Sillonnant le pays, elle fend les foules, fend l’armure et devrait fendre les caricatures… pour peu qu’on l’écoute davantage que l’on écoute les plateaux de commentateurs habiles à ramener une personne au cliché d’une origine, mal assignée en l’occurrence. En douze minutes passées inaperçues par la magie de la communication « don’t look up », elle révèle une épaisseur humaine certaine, mettant en perspective dans une séquence solide partant de ses origines familiales assez différentes du cliché, le choix du service de l’Etat préféré à la Finance, les valeurs qui animent ses combats marquants et fortifient sa résistance aux difficultés traversées, les succès remportés, ce qu’ils lui inspirent et en quoi ils l’obligent.

Cette séquence, que l’on soit d’accord ou non avec le projet de la Nouvelle France, c’est du lourd, ça fleure bon le courage, l'audace et le panache. C’est à la cinquante neuvième minute d’un discours qualifié de fiasco un peu trop vite pour que l’on ne sente pas l’entourloupe. Qui en dehors des participants au meeting a pu écouter ces paroles fortes pour se faire vraiment une idée? A quoi servent alors ces réunions si les passages porteurs de sens sont ignorés par les barrages des communicants et vite remplacés par deux ou trois jugements couperets tranchant comme le clic sur un tweet ?
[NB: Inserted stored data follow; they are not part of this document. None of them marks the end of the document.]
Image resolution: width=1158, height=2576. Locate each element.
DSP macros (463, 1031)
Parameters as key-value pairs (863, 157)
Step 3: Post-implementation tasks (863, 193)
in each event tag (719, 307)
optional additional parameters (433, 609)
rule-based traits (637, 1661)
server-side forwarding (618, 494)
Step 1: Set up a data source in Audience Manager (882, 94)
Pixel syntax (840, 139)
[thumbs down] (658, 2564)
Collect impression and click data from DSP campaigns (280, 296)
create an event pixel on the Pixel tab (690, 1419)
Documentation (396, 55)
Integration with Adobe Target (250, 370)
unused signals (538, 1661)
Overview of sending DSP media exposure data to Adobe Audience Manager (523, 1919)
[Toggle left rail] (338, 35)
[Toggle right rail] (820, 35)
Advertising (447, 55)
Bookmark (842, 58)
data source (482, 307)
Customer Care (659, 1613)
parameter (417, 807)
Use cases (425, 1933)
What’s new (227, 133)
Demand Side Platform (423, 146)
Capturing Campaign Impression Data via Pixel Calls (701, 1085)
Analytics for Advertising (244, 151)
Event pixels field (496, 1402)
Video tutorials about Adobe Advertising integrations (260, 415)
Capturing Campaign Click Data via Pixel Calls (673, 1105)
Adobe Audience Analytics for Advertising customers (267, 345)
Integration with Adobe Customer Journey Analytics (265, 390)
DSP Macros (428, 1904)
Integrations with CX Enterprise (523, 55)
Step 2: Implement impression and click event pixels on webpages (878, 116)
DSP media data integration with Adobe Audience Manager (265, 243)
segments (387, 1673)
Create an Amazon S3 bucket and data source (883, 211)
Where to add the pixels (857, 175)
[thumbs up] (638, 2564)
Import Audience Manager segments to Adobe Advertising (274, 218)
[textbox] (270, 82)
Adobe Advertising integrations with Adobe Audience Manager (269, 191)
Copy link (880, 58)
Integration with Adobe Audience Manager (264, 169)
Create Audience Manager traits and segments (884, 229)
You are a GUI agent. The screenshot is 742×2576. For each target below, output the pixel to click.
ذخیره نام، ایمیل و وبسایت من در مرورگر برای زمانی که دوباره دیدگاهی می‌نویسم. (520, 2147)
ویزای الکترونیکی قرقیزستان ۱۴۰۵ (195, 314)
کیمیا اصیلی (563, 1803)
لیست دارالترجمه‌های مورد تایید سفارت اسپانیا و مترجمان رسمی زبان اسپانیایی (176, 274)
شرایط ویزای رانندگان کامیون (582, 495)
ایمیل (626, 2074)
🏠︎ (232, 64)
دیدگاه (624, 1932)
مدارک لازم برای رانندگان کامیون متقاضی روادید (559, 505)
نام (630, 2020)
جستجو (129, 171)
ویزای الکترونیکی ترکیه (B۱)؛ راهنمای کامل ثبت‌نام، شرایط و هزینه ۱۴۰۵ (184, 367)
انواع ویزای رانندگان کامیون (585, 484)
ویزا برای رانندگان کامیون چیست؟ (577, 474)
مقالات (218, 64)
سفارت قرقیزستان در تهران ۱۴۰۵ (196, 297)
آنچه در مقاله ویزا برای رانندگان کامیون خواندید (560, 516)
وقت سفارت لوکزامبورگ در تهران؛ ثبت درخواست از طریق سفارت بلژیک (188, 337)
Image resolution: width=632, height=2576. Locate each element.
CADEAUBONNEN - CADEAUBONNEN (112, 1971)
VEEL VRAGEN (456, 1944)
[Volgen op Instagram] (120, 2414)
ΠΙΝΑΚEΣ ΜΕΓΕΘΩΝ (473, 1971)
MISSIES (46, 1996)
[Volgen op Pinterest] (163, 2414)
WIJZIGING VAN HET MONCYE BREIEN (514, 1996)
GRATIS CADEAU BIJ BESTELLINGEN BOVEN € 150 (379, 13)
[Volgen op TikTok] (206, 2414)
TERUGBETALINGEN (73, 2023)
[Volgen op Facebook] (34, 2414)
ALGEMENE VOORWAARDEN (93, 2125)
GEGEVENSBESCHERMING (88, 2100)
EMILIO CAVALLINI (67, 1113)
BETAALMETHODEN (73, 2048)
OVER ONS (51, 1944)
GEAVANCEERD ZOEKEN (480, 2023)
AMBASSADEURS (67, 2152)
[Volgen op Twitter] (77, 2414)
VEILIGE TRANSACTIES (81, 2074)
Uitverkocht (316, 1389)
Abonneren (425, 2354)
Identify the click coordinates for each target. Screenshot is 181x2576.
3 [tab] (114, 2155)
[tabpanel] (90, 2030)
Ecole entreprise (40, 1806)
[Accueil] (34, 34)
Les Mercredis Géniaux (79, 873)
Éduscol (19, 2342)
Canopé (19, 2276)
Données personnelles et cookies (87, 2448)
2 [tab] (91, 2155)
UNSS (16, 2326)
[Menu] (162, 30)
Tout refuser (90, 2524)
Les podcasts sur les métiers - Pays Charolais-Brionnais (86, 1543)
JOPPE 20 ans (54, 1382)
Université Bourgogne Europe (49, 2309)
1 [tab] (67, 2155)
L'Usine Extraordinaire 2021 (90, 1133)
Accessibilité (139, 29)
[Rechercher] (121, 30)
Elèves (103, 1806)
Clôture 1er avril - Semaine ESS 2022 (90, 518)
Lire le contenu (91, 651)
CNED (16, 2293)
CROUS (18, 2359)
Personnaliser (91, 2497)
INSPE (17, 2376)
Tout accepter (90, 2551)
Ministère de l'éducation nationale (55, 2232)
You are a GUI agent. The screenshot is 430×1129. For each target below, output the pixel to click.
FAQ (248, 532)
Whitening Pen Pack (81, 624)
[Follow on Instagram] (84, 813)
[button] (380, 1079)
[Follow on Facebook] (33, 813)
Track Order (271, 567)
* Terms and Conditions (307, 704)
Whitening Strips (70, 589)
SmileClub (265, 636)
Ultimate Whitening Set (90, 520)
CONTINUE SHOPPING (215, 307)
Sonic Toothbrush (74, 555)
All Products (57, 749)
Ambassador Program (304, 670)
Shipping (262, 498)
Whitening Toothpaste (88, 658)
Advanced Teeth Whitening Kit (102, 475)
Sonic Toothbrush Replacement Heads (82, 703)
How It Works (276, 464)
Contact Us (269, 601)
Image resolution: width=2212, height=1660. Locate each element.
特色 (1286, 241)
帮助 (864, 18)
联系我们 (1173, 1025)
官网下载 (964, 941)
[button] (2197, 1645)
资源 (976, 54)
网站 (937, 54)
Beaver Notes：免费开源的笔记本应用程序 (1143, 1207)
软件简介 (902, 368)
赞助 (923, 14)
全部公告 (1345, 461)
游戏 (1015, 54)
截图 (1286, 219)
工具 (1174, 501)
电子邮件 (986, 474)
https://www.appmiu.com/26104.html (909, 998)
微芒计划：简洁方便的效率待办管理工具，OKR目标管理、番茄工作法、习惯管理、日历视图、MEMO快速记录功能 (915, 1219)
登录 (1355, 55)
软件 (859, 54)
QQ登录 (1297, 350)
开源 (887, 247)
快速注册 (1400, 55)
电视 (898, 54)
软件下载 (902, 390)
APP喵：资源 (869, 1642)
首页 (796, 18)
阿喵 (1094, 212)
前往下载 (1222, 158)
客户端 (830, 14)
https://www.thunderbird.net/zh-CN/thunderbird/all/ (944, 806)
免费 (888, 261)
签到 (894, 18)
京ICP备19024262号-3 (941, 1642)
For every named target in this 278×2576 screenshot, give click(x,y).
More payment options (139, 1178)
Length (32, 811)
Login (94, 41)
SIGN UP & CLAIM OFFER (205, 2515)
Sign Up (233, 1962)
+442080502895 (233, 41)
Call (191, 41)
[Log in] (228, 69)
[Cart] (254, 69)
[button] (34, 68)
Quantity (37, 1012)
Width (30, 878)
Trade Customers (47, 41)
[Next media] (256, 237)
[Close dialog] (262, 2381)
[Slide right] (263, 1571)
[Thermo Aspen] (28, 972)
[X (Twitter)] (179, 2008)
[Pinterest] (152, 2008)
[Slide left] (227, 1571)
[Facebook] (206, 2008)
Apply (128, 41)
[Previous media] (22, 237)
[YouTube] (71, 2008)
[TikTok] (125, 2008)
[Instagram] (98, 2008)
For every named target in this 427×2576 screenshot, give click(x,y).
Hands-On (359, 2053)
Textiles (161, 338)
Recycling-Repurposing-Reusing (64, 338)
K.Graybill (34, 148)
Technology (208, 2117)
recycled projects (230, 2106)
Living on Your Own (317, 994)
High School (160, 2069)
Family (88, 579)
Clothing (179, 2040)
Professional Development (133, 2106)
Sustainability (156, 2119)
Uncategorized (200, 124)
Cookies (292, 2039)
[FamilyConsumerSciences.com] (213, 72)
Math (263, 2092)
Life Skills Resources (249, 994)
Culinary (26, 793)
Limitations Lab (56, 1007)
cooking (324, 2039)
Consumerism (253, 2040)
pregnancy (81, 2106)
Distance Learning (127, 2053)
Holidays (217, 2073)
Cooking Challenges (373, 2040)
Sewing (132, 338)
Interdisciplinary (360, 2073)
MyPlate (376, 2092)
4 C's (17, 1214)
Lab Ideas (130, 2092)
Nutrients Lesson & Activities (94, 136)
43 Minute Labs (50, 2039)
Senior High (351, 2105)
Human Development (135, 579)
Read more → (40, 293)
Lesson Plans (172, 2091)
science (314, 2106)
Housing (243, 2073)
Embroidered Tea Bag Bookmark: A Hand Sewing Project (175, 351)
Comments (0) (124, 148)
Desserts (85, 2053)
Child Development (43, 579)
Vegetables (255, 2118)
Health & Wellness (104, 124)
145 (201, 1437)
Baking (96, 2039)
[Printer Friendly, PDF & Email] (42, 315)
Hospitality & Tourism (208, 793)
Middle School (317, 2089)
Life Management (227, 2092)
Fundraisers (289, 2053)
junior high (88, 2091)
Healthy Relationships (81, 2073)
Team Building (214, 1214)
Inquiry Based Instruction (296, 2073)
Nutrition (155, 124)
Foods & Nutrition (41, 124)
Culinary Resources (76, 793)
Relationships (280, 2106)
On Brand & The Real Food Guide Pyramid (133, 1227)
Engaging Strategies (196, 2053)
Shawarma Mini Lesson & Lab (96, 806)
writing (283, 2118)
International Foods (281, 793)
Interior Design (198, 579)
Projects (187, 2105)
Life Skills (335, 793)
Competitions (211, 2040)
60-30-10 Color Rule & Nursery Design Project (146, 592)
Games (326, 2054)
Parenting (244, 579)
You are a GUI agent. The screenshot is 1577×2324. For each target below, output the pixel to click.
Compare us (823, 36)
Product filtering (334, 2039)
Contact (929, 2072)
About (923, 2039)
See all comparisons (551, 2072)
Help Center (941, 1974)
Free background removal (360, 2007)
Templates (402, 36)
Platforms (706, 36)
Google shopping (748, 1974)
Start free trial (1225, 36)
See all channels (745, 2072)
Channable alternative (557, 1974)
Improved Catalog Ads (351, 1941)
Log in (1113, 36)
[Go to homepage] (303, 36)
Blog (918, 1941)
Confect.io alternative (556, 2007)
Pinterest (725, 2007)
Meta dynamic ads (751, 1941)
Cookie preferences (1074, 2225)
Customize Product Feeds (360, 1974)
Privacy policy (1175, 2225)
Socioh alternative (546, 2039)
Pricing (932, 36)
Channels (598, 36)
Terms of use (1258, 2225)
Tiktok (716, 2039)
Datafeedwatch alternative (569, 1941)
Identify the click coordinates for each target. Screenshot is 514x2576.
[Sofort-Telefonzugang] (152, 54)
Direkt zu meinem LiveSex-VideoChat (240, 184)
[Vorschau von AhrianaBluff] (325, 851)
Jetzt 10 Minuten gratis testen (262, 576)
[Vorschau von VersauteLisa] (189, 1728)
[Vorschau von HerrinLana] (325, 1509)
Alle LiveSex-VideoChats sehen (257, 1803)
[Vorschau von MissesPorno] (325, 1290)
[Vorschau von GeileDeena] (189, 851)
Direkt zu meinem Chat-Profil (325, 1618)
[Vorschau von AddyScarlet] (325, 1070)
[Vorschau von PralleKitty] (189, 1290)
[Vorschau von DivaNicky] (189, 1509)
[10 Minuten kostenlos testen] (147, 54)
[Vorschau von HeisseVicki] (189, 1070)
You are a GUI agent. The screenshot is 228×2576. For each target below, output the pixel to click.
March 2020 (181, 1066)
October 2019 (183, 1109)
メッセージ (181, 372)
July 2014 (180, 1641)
Dans une telle cacophonie médiatique, qui aurait entendu le 18 juin 1940 un appel radiophonique devenu célèbre? Les tribuns de métier et ceux qui les relaient espèrent-ils par la promotion de la gueule au détriment de l’expérience de l’action, faire naître pour la France une vision positive, résolue face aux périls, tournée vers l’avenir et propice au rassemblement ? Il serait temps de fendre d’ abord les postures théâtrales, pseudo martiales tant que les chars sont au loin, suivies de volte-faces quand ils se rapprochent, cachant le vide derrière la gueule. Pour se retrouver sur l’essentiel avec un débat enfin à la hauteur des enjeux, respectueux des candidats et des citoyens, de ceux aussi, proches et lointains, vivant sous le joug, la contrainte ou la menace, à la voix cadenassée.